19 gennaio 2020
Aggiornato 19:00
Monsanto e glifosato

«Monsanto sapeva che il glifosato era cancerogeno ma ha continuato a usarlo»

In un'inchiesta di Huffington Post i giornalisti avrebbero dimostrato che Monsanto avrebbe giocato sporco e avrebbe continuato a usare il glifosato anche se era cancerogeno. Avrebbe anche ideato strategie per screditare la ricerca

Glifosato e Monsanto
Glifosato e Monsanto Shutterstock

Come sempre più spesso accade, solo dopo anni noi poveri mortali veniamo a conoscenza della pericolosità di materiali, alimenti o sostanze potenzialmente fatali. Questa svolta spunta una nuova teoria secondo la quale Mosanto già tre anni fa sapeva benissimo che il glifosato – un noto erbicida – sarebbe stato etichettato come cancerogeno. Ma avrebbe continuato a usarlo come se niente fosse.

La notizia dell’Huffington Post
I primi a dare la notizia sono stati i giornalisti dell’Huffington Post. Secondo quanto riportato nell’articolo, da almeno tre anni i dirigenti di Monsanto sapevano che prima o poi sarebbe arrivato un grave problema: L’Iarc - l’Agenzia internazionale per la ricerca sul cancro che fa parte dell’Organizzazione mondiale di sanità – avrebbe dichiarato il glifosato una sostanza cancerogena. Peccato che la multinazionale da sempre, ne utilizza a chili.

Tutto inzia a settembre 2014
Pare che la storia inizi a settembre del 2014, momento in cui proprio Monsanto è stata oggetto di controllo da parte della IARC. I dossier interni che sono stati elaborati in seguito alla visita dell’Agenzia internazionale per la ricerca sul cancro, evidenziano come fosse totalmente intuibile che presto sarebbe emersa la relazione tra glifosato e cancro. Una mail scritta da uno scienziato della Monsanto riporta: «Abbiamo anche delle vulnerabilità potenziali in aree che IARC prenderà in considerazione, vale a dire esposizione, genetica e modalità d’azione». Pare che l’azienda si stava già organizzando per reagire nel momento in cui tutti un giorno avrebbero saputo la verità.

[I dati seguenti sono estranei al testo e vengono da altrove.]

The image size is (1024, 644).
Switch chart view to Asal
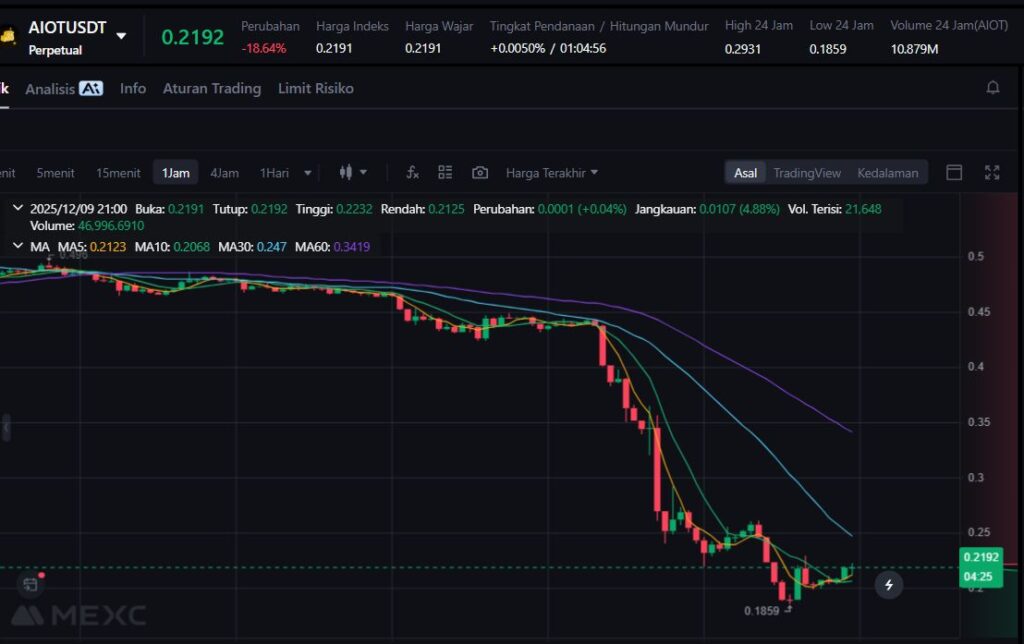[x=746, y=173]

La guerra è solo all’inizio
L’articolo di Huffington post mette in risalto come Monsanto si stesse per preparare a una vera e propria guerra in risposta a IARC. Infatti aveva già preventivato di sguinzagliare esperti di lobbing, squadre di PR e scienziati che potessero scendere in campo. Secondo Peter Infante, epidemiologo che ha lavorato quasi venticinque anni per il governo degli Stati Uniti e che da tempo studia i rischi di cancro per gli addetti ai lavori dichiara: «quello che mi pare evidente per Monsanto è che c’era prova di cancerogenicità».

La strategia
Secondo quanto emerge da alcune indagini, il piano di Monsanto era molto semplice: screditare la valutazione dell’IARC. Per farlo avrebbe appunto avuto il sostegno di scienziati – probabilmente pagati profumatamente. La strategia attuata avrebbe così coinvolto persone che lavoravano per Monsanto, esperti di marketing pedine esterne le cui dichiarazioni sarebbero state abilmente manovrate a piacere. Inutile dire che buona parte della campagna di screditamento sarebbe avvenuta anche per mezzo dei social.

Cancerogenità già dichiarata
Il problema comincia a nascere già nel 2015 quando la IARC conferma che il glifosato è cancerogeno negli animali. Sarebbero state però necessarie ulteriori verifiche sugli esseri umani. La sostanza sarebbe anche stata etichettata come disruttore endocrino. In seguito ai commenti di Monsanto sui risultati della ricerca, l’AIFA dichiara improbabile l’associazione tra cancro e glifosato negli esseri umani. Persino l’Echa (agenzia europea per le sostanze chimiche) fece la stessa asserzione, ma stranamente disse che era particolarmente tossica per flora e fauna. Ora ci sarebbe da chiedersi: come mai è tossica per tutti fuorché per gli esseri umani? Verrebbe quasi naturale pensare che alcune aziende siano riuscite in qualche modo a manipolare i risultati di alcune evidenze scientifiche. Ma per questo, non c’è certezza. D’altro canto i bias scientifici sono all’ordine del giorno e non certo solo sul glifosato. Quello che possiamo dire è che alcuni stati come la Francia e la Svezia hanno detto no ai 10 anni di proroga per il glifosato. E l’Italia come si pronuncerà all’idea di un eventuale rinnovo?